Nuevamente sus pies en los zapatos charolados, de
tacones excesivamente altos, de empeines ceñidos.
_Aprietan un poco, pero aguantaré.
Guillermo la inspeccionó, de la cabeza exprimida
a los tobillos toscos. Todo lo que lucía era flamante, apenas
estrenado. El collar de pedrería verde, falsa, en doble vuelta. Y la
falda de terciopelo granate, de criada pueblerina
que estrena galas en la capital. Entre los pechos desmedrados, que el
sostén alzaba para que simulasen cierto
grandor picante, un adorno estrafalario de flores artificiales, blancas
y celestes.
_¿De dónde sacaste tanto dinero?
_El que tú me diste, los ahorros de tres meses.

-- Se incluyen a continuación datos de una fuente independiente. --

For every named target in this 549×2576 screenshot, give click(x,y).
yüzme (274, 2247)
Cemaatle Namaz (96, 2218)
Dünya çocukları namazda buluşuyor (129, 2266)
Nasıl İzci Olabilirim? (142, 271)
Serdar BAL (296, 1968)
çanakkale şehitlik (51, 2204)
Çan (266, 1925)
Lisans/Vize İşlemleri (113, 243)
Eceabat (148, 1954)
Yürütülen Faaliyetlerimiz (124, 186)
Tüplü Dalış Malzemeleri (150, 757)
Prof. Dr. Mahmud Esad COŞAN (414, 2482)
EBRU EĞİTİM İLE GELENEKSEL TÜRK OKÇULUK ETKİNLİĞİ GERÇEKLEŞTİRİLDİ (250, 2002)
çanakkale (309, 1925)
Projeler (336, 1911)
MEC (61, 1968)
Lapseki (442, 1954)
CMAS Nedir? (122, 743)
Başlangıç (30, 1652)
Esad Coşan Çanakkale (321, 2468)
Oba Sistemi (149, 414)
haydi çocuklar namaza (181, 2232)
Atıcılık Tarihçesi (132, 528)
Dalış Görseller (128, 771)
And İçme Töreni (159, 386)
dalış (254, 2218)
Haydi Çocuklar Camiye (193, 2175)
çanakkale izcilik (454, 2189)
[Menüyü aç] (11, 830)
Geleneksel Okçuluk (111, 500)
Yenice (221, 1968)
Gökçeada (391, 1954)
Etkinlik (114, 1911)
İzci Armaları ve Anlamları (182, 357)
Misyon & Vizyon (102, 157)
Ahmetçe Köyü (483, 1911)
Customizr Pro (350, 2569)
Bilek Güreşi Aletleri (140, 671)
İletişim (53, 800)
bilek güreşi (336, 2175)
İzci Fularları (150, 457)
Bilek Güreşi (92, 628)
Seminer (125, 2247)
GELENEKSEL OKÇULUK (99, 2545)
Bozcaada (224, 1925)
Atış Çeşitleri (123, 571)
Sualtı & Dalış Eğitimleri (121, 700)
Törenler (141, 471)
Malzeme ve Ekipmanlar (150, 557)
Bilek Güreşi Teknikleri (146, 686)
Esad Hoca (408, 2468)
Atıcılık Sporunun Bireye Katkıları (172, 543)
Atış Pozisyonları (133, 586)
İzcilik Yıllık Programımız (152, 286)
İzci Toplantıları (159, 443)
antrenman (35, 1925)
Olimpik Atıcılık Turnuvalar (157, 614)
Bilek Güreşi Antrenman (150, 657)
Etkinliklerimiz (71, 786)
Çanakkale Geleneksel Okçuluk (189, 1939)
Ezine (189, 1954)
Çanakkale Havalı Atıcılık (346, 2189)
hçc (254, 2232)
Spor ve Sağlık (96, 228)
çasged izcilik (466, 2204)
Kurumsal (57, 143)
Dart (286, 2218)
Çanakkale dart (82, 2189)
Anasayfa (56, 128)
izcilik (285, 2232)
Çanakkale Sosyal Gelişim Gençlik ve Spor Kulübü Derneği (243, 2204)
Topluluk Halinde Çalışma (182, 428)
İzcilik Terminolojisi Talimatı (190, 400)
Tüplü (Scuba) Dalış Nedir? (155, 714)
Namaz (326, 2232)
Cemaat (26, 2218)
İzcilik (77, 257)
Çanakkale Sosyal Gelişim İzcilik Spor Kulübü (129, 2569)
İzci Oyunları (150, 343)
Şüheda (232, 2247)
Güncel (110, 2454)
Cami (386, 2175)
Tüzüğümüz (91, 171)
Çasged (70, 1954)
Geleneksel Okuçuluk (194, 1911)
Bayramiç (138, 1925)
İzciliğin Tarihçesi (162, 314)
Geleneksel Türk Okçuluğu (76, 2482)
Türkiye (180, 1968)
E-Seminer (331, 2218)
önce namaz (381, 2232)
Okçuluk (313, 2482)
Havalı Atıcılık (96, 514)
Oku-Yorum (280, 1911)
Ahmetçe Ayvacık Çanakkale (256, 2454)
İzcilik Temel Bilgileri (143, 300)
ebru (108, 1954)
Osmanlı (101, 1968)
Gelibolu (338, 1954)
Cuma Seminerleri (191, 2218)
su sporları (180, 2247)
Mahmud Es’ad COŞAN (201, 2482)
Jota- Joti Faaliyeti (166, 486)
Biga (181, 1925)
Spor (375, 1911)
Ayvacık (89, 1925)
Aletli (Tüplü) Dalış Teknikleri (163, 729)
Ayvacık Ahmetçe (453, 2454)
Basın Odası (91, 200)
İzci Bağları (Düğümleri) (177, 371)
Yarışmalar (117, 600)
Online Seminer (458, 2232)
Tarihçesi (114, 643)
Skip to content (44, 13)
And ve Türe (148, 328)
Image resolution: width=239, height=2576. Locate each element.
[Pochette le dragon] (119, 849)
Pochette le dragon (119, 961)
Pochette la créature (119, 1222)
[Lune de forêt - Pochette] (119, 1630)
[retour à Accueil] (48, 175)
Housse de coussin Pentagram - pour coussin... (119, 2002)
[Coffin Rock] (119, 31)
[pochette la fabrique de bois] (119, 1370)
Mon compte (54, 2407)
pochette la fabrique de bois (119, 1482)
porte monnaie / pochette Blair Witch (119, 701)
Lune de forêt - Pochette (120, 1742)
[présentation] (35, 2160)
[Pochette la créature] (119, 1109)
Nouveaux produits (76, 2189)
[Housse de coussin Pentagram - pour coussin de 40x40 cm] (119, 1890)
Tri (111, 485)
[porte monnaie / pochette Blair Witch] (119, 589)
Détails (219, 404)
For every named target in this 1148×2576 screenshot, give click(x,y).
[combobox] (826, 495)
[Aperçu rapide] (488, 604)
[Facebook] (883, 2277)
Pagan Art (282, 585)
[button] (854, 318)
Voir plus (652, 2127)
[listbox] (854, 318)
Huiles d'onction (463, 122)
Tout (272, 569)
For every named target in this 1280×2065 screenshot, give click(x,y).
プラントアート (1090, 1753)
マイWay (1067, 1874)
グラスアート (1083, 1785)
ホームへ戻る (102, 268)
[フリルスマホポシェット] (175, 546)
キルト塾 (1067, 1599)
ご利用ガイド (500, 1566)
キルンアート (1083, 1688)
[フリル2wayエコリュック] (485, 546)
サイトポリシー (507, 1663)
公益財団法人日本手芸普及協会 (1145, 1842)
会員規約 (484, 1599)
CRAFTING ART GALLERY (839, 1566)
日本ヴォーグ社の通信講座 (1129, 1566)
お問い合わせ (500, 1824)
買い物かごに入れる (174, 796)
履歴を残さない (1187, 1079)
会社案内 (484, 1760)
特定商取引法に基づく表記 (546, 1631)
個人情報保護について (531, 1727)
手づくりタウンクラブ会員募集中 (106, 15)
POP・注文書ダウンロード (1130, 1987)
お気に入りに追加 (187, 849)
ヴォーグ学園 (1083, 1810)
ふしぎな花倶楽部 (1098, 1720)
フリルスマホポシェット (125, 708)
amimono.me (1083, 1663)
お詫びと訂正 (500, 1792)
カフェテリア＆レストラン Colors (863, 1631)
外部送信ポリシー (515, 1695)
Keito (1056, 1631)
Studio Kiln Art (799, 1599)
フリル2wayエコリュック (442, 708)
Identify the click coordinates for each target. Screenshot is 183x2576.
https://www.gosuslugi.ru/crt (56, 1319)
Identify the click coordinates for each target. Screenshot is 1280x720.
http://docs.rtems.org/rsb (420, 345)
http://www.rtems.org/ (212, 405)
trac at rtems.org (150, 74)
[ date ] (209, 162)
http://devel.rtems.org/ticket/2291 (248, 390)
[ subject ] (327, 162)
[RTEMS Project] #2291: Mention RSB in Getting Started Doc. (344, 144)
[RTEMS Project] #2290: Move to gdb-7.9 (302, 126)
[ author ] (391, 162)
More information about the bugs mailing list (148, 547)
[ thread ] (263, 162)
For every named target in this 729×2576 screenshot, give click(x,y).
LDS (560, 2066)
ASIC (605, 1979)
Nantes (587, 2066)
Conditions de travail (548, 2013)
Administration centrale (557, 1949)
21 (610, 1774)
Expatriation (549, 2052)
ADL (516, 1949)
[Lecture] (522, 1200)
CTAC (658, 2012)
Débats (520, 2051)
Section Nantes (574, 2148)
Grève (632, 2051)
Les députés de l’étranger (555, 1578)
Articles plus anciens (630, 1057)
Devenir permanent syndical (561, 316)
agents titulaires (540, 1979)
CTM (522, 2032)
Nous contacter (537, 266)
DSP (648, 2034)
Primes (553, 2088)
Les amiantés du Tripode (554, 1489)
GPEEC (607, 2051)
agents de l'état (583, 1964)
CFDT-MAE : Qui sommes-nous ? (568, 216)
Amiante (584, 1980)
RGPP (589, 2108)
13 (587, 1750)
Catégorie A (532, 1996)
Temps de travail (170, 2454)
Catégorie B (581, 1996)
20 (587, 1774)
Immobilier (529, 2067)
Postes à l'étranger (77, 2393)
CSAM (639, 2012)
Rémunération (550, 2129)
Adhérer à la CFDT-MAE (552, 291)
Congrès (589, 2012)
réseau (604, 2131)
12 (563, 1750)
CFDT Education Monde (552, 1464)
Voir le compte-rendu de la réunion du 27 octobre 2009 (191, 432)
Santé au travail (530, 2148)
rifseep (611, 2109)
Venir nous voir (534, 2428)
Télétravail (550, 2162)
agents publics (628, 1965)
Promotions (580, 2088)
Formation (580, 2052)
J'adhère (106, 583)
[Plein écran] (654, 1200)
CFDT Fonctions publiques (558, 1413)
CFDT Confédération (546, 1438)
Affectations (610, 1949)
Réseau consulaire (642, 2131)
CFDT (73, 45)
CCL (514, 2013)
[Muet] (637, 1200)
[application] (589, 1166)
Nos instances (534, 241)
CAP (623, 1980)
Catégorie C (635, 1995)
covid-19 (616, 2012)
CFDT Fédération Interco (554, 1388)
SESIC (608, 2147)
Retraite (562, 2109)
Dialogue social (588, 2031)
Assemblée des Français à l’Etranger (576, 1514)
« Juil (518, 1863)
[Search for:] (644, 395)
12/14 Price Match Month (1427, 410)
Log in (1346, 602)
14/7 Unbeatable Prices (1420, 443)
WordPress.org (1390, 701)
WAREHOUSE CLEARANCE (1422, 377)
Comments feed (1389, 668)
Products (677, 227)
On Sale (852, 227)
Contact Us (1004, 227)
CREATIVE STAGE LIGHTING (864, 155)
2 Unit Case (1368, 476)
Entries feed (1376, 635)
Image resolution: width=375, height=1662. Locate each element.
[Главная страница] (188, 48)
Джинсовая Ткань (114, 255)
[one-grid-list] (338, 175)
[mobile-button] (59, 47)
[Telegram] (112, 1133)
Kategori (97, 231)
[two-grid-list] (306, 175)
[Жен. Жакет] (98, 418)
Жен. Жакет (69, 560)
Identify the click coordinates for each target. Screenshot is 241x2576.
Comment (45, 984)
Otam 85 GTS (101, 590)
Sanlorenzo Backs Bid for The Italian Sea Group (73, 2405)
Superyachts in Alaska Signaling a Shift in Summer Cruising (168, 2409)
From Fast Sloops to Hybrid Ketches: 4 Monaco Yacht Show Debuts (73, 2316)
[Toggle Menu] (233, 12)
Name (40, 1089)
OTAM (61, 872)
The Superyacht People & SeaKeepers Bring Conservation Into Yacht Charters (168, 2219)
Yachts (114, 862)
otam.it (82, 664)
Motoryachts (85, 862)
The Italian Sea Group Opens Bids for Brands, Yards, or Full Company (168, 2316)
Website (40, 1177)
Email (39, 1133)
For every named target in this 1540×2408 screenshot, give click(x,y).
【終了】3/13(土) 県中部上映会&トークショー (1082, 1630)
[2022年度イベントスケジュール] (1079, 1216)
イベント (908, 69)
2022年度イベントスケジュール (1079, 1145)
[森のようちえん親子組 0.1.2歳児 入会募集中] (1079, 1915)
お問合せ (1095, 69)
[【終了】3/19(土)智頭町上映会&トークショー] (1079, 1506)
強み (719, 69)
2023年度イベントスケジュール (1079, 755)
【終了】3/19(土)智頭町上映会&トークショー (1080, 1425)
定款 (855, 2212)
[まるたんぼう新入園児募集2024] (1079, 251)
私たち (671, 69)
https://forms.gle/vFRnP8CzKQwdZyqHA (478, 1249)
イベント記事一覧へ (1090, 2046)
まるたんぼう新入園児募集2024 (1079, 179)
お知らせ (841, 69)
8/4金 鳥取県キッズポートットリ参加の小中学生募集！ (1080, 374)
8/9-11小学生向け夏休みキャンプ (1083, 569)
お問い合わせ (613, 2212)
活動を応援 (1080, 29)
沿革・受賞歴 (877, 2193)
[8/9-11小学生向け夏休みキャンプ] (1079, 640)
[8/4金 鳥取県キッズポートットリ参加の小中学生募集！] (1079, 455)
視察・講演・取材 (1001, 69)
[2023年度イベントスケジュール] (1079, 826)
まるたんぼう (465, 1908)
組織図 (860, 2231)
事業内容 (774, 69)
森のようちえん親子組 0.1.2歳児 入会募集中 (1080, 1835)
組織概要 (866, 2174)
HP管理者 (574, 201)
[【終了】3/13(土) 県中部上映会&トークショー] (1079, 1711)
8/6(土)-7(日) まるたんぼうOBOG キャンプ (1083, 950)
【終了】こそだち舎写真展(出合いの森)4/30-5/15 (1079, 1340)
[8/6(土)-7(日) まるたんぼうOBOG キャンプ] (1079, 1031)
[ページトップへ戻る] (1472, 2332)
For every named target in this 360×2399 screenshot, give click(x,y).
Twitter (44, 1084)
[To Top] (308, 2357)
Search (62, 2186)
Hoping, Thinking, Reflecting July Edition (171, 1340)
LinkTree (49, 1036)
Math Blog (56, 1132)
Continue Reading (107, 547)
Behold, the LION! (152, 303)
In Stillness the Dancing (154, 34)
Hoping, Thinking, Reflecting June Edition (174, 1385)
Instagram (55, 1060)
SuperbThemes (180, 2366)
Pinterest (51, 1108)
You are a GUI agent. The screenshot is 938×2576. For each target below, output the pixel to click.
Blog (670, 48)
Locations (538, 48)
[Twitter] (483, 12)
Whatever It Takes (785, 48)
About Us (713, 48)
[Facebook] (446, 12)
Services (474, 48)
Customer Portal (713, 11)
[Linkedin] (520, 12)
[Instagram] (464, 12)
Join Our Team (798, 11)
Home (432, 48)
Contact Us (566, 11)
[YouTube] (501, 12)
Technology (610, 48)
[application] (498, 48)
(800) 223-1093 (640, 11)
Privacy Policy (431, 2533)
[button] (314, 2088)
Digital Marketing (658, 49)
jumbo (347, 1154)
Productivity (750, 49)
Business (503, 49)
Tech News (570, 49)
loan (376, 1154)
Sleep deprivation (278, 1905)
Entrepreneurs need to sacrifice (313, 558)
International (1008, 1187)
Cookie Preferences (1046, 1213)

Me figuré que te alegraría.
_¿Te sobró para la cena de hoy?
_Acertaste.
_¿No has prevenido una necesidad extraordinaria,
un apuro?
_Volveré a juntar.
_A presumir de lo lindo... ¡Nada te importa la
guerra!
Ella se mordió los labios y lo recriminó en
susurro de su lengua nativa. Aquel amago de sermón, su inoportuna
severidad. Como si a pesar de la lucha que a ninguno excluía, de manera
tan distinta, hasta en los goces desaforados, no hubiera margen para
expansiones sencillas, que en Sara adquirían el carácter de una
rehabilitación. Apoyada en su brazo, proclamaba públicamente, con el
simple caminar, bajo el toldo del domingo, la quimera de ser normal,
mujer reconocida de este hombre. O, al menos, compañera única, lo que en
una temporada no se comparte.
Guillermo no daba trazas de entenderla, ¿o quizá
le avergonzaba mostrarse en el barrio al lado de la extranjera, que
provocaba un receloso callar, una cortesía congelada de los vecinos, sin
rasgo de espontaneidad?
Pero, a su modo, Guillermo se conducía
piadosamente, intuyó. Temor de ilusionarla, porque cuando terminara
la situación que los había aproximado, otra realidad, que no
acertaba a imaginar exactamente, los separaría.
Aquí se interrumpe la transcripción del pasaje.